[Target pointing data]
※
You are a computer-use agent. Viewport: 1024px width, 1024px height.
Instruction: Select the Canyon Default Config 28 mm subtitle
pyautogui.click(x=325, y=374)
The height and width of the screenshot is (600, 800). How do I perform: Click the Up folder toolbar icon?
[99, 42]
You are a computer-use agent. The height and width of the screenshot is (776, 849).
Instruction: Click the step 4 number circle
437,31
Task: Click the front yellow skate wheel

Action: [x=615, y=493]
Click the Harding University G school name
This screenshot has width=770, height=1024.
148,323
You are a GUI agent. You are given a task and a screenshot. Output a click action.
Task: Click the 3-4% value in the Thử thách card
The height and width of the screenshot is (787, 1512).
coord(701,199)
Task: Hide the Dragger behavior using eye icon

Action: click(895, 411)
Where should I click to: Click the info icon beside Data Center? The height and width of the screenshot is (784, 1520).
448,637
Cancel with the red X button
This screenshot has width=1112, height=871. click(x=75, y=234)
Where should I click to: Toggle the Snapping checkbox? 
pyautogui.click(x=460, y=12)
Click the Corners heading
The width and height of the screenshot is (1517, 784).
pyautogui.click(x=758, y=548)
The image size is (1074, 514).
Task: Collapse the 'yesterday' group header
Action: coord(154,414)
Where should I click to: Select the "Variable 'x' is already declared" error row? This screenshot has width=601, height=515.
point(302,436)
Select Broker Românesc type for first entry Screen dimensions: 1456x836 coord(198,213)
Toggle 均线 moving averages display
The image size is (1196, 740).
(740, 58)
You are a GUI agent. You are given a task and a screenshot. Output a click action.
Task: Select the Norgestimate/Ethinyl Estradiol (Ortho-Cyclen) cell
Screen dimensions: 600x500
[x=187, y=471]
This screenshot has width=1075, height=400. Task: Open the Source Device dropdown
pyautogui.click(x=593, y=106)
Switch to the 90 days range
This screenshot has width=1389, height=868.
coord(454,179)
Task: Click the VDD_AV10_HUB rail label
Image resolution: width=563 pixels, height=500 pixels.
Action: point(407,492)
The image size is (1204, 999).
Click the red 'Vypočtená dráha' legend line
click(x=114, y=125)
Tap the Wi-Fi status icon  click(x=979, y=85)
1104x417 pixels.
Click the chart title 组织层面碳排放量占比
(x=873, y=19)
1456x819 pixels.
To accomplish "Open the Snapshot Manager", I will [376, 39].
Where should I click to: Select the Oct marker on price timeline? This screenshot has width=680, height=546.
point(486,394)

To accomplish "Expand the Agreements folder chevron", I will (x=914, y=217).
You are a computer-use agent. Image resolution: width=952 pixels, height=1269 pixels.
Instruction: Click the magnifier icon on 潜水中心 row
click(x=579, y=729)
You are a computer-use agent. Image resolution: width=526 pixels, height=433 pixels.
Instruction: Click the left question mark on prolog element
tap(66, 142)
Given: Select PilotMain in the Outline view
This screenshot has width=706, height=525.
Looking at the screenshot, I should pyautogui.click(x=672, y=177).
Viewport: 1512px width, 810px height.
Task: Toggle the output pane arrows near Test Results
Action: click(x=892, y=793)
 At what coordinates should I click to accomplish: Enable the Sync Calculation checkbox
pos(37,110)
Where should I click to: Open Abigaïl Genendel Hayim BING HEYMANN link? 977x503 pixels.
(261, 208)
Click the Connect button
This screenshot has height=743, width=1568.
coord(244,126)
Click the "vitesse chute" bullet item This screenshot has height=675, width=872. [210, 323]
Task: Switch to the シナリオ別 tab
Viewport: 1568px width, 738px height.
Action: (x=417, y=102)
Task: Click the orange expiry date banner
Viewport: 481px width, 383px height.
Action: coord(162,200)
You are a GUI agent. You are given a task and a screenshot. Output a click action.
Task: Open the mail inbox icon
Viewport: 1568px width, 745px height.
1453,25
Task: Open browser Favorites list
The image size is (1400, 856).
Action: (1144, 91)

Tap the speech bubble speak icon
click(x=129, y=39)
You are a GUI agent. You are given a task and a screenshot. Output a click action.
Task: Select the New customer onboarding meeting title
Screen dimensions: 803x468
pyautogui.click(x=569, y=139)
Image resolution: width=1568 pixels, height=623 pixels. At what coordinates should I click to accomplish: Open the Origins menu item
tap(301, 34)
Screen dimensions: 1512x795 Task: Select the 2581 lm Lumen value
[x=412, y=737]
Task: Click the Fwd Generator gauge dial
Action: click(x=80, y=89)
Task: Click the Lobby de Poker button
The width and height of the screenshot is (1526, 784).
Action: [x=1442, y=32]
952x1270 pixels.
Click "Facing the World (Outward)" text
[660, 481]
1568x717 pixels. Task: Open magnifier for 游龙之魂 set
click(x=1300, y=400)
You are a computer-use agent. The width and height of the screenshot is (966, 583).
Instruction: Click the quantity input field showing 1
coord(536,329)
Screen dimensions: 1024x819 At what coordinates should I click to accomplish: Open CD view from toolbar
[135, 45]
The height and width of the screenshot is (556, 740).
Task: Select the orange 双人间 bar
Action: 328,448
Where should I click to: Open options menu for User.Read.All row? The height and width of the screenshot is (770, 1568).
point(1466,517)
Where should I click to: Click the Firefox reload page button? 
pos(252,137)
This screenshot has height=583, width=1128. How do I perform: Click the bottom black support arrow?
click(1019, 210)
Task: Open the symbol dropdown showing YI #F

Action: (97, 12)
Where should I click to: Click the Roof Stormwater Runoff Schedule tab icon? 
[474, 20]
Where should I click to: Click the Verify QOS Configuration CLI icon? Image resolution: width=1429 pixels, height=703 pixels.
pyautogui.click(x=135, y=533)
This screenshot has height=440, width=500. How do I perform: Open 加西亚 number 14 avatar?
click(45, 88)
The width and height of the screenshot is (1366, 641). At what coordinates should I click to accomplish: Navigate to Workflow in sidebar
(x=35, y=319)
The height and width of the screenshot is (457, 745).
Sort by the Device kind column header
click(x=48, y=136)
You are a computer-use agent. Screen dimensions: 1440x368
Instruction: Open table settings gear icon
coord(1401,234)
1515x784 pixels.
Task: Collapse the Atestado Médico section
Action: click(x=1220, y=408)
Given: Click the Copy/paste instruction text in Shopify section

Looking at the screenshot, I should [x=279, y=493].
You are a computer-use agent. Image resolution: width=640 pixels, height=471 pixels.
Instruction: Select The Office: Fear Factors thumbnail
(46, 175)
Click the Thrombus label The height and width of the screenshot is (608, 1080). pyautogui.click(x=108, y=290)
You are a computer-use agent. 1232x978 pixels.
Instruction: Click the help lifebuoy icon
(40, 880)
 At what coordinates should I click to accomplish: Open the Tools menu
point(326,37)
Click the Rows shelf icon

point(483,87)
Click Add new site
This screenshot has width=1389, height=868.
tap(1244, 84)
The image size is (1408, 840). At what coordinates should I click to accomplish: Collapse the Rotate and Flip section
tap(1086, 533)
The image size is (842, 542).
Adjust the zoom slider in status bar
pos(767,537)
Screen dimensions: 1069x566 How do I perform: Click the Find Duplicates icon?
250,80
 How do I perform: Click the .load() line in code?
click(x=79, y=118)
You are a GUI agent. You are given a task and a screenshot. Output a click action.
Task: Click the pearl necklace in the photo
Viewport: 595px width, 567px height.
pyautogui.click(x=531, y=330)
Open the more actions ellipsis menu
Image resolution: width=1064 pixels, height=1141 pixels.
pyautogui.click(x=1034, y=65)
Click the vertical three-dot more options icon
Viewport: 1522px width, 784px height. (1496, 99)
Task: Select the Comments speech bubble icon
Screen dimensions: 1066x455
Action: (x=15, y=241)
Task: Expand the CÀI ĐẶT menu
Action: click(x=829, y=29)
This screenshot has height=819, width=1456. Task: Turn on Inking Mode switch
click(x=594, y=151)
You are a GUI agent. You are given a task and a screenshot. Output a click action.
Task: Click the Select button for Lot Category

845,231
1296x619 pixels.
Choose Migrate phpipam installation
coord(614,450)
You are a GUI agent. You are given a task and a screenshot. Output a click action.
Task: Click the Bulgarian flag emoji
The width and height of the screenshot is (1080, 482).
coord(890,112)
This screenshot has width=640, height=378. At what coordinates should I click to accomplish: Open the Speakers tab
※
## Exercise task
Rewrite the rows above, from the first line through the line with "pyautogui.click(x=325, y=374)", changing "subtitle" to "caption" and keeping everything else the same.

## Solution
You are a computer-use agent. Viewport: 1024px width, 1024px height.
Instruction: Select the Canyon Default Config 28 mm caption
pyautogui.click(x=325, y=374)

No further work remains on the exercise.